Painting Ancient Egypt - Joseph Lindon Smith

June 6, 2022
Painting Ancient Egypt - Joseph Lindon Smith

AN EGYPTIAN WOOD FIGURE OF A MAN
New Kingdom, 18th Dynasty, circa 1550- 1307 BC
Height: 20.5 cm

Provenance
Joseph Lindon Smith (1863 - 1950), New Hampshire, USA, acquired before 1950
Christie's, New York, 18 December 1996, lot 59

 

This beautiful Egyptian wood figure in the form of a young man was once in the collection of Joseph Lindon Smith (1863-1950). Lindon Smith is today remembered as one of the most magnificent painters of Egyptian archaeological sites and artefacts.

 Joseph Lindon Smith reproducing an Egyptian bas relief, ca. 1940 

 

Joseph Lindon Smith, Abu Simbel, 1899-1900
Harvard Art Museums/ Fogg Museum, inv.no. 1954.158

 

Already a successful portrait painter from Boston, Joe had spent many years visiting Greece and Italy honing his talent and growing his reputation for capturing ancient art and architecture with marvellous accuracy. It was on these trips that he began to form a network of patrons, including Isabella Stewart Gardner.

In December 1898, he first travelled to Egypt and gazing upon the sphinx later wrote to his parent:

‘Nothing can be said or written which will give much idea of the feelings and thoughts the first sight of these stupendous things gives rise to. It is impossible to think of their makers as to realize the distance of stars or their sizes. I sat in the hot sand and looked into that battered, mutilated face...and imagined the scene if all who had ever looked at the Sphinx were seated there about me.'

 

Joseph Lindon Smith, Egyptian Relief - Incised Head, 1900
Harvard Art Museums/Fogg Museum, inv.no. 1926.33.186

 

Whilst painting the colossi of Ramses II at Abu Simbel, an elderly woman approached him and bought eight of his paintings. That woman was Phoebe Apperson Hearst, the widow of millionaire and senator George Hearst, the mother of William Randolph Hearst. and also patron to archaeologist George Reisner’s famous excavations in Giza.
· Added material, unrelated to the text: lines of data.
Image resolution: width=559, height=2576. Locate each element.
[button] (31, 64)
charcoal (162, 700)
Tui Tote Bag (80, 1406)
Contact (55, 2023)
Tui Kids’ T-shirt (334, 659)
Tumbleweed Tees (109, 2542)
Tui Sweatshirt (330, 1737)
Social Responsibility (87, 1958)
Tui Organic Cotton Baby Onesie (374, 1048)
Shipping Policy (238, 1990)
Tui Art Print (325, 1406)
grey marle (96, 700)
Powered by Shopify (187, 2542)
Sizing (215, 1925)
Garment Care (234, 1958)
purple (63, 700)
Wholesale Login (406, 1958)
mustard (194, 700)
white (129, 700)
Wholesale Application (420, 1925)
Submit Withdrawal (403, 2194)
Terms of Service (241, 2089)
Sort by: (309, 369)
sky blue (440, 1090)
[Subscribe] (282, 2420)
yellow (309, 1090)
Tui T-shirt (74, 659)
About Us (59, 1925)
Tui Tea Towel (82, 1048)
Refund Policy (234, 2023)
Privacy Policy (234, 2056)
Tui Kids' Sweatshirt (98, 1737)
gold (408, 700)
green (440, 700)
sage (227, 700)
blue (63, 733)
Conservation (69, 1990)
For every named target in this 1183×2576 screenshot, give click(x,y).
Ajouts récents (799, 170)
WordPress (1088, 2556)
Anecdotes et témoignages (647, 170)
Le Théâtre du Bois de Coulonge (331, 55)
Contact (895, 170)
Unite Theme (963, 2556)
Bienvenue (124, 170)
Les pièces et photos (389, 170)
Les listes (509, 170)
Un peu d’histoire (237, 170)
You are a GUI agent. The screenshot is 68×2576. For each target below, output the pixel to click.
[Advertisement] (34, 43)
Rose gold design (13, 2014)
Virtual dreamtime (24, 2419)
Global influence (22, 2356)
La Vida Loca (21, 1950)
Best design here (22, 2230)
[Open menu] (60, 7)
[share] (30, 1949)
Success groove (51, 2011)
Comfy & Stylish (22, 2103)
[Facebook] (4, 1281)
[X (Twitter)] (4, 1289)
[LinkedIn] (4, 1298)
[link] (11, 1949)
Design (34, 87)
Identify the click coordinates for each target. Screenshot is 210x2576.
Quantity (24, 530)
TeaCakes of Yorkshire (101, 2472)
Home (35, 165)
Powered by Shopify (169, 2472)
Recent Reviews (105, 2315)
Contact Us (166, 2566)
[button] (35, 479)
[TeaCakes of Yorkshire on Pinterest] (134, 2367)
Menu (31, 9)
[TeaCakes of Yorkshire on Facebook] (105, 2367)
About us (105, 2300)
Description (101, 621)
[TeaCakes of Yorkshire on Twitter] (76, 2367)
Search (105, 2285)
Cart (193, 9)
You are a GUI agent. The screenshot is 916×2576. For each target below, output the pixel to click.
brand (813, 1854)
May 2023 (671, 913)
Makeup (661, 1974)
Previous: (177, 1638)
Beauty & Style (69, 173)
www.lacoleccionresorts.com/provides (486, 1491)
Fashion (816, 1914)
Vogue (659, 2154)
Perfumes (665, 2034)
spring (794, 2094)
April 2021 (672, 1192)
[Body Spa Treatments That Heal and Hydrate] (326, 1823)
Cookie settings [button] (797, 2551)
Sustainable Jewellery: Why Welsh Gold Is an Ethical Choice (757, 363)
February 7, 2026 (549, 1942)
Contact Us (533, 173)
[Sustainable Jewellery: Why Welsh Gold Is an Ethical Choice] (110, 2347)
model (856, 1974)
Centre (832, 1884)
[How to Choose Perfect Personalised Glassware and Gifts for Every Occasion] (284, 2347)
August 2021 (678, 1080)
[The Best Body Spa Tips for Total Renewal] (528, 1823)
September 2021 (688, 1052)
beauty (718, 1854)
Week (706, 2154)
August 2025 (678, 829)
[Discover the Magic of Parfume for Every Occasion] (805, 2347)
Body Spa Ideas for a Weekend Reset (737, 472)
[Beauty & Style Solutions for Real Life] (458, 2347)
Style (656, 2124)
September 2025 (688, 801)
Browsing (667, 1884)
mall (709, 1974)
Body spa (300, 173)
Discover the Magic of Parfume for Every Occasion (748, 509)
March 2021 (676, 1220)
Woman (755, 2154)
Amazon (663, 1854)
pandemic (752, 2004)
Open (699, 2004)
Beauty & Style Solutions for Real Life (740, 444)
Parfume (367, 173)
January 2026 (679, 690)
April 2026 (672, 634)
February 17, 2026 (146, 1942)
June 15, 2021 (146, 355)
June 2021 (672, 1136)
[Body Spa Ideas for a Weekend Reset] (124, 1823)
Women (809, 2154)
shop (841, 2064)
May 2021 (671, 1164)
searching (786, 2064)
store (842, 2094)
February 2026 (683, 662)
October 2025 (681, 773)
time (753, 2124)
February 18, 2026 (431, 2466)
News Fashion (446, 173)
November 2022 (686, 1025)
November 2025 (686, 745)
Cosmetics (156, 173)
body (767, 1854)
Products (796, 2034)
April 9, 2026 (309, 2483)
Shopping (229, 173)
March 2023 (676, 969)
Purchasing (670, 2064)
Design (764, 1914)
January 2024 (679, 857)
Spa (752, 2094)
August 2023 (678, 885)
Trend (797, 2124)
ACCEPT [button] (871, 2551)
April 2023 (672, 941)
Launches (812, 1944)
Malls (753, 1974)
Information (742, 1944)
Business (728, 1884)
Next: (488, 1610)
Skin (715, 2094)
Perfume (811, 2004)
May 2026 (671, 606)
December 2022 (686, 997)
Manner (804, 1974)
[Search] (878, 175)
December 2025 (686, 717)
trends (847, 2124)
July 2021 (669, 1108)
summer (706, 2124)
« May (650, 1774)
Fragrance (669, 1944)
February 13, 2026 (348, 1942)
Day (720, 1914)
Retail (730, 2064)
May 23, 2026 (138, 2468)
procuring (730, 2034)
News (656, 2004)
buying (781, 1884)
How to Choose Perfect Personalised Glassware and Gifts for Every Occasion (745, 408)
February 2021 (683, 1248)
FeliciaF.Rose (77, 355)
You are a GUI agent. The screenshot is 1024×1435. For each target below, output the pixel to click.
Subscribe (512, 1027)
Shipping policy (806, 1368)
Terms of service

Reisner was struck by the beauty and incredible archaeological accuracy of Joe’s work. With the support of Hearst and Reisner, Joe began a glorious career and a lifelong love of Egypt which he shared with his wife Corinna who has a passion for Islamic culture and scholarship.

 

Joseph Lindon Smith, Wall relief from Tomb of Sibtah,

Valley of the Kings, Luxor, Egypt, 1905-1916
Rhode Island School of Design Museum, inv.no. 19.213

 

When Hearst proudly displayed Joe’s paintings to Reisner, he observed that Smith had “accomplished the impossible” by splendidly depicting three-dimensional relief carvings in a two-dimensional painting. Reisner noticed another factor that entranced him as much as it had Hearst: “Each painting was an archaeological record correct in detail, but beautiful as a picture.” In many cases, his paintings are an incredibly important surviving documentation of the colours and details of Egyptian antiquities, whose polychrome did not long survive the change of atmosphere. The work of Joseph Lindon Smith helps us bring Ancient Egypt to life once again.